As wearable tech now spans rings, socks and t-shirts, use cases are fast appearing for wearable technology as the answer to needs in some key niches. For example, the technology’s monitoring capabilities are touted as the ideal solution for an over-stretched NHS, through a growing number of fitness apps allowing consumers to manage their own health.
Sami Mughal, hardware design engineer and founder of technology firm OxGadgets, says: ‘All of a sudden the likes of LG are producing smartwatches that monitor your health, tell you the time, and give you notifications.’ Mughal cited the example of LG’s LifeBand. ‘Sensors and intelligence are getting smaller, and screen technology is getting better.
‘Of course, we cannot rule out the influence the [Apple] iWatch will have,’ he adds.
Wearable tech on a mobile contract
The move towards wearable technology is an extension of the socalled ‘internet of things’ devices, says James Chandler, head of mobile at media agency Mindshare UK. As such, it is likely to start edging into consumers’ daily lives within the next few years.
He suggests that users could be offered wearable solutions as an additional device on a mobile phone contract, as operators strive to encourage consumer take up.
As part of this, Chandler predicts an influx of connected rings and jewellery. ‘You will see things becoming smaller and smaller,’ he says.
Chandler also believes that this type of technology will soon be sold by nonspecialist retailers. He cites the example of a company called Rochester Optical, which has created the first prescription lenses for Google Glass spectacles. ‘You will be going into shops and buying them like you would your normal glasses,’ he says. ‘And in a few years that will be the same for contact lenses.’
Just ‘a gimmick’
However, Allistair Booth, partner at law firm Pinsent Masons, says technology companies must work hard to show that areas like health sector can achieve tangible benefits. ‘People have to stop making gimmicks,’ he tells Mobile. ‘It really does require someone to start thinking about a healthcare or sports solution, rather than just a gadget that measures.’
Booth cites Smart Life Technologies, as an example. It has created a T-shirt for post-operative cardiac monitoring.

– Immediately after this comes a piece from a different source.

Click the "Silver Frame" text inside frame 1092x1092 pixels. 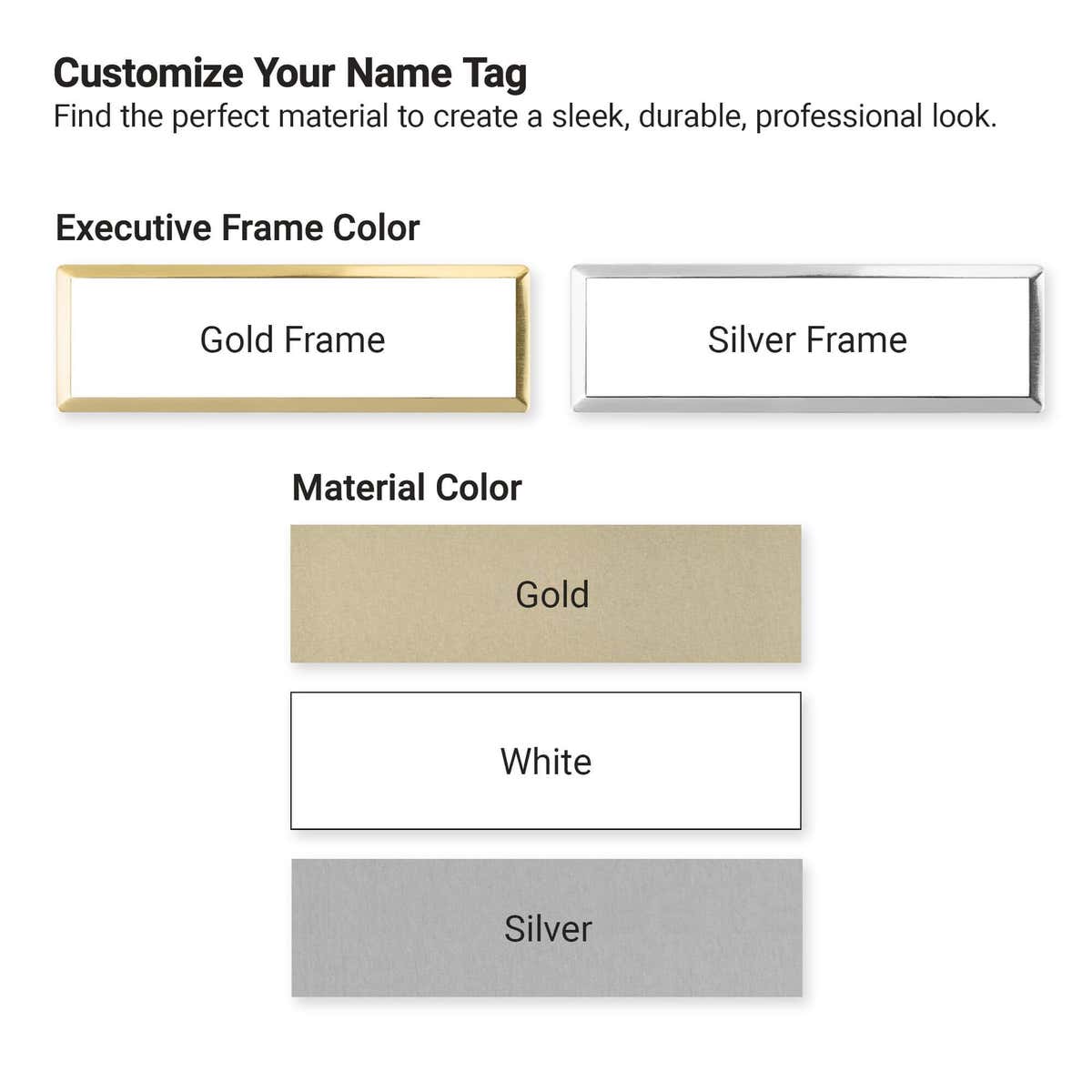click(807, 339)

It can also be used to monitor sports players such as footballers and Formula One drivers.
Wearable tech could find applications in the corporate world, where it could oust the lanyard: a simple band on employees’ arms could control access, and monitor work hours and absenteeism.
Wearable tech: the smartphonereplacement?
Some experts say that wearable technology will become so much part of consumers’ everyday lives that it could even replace the smartphone. But it is more likely that it will sit alongside mobile devices, as tablets do today. Booth’s colleague Indra Bhattacharya, senior associate at law firm Pinsent Masons, agrees that wearable tech is ‘essentially a novelty and something that we need to find a use for’.
He tells Mobile: ‘In terms of the business world, the key to success is when you have the technology that combines something that is useful, serves a need and is easy to use. It is about the iPhone moment.’
Opportunities in the mobile industry lie not only in the devices themselves, but in the huge amounts of data they generate. However, as large amounts of information is collected by these devices, it is possible privacy issues could emerge.
There are also no protocols governing wearable technology. ‘We need someone to govern the code that we use; it needs operators to come together and do something,’ Chandler says. ‘Also, the manufacturers all have their own ecosystems. That, over the next couple of years, is going to be a battle.’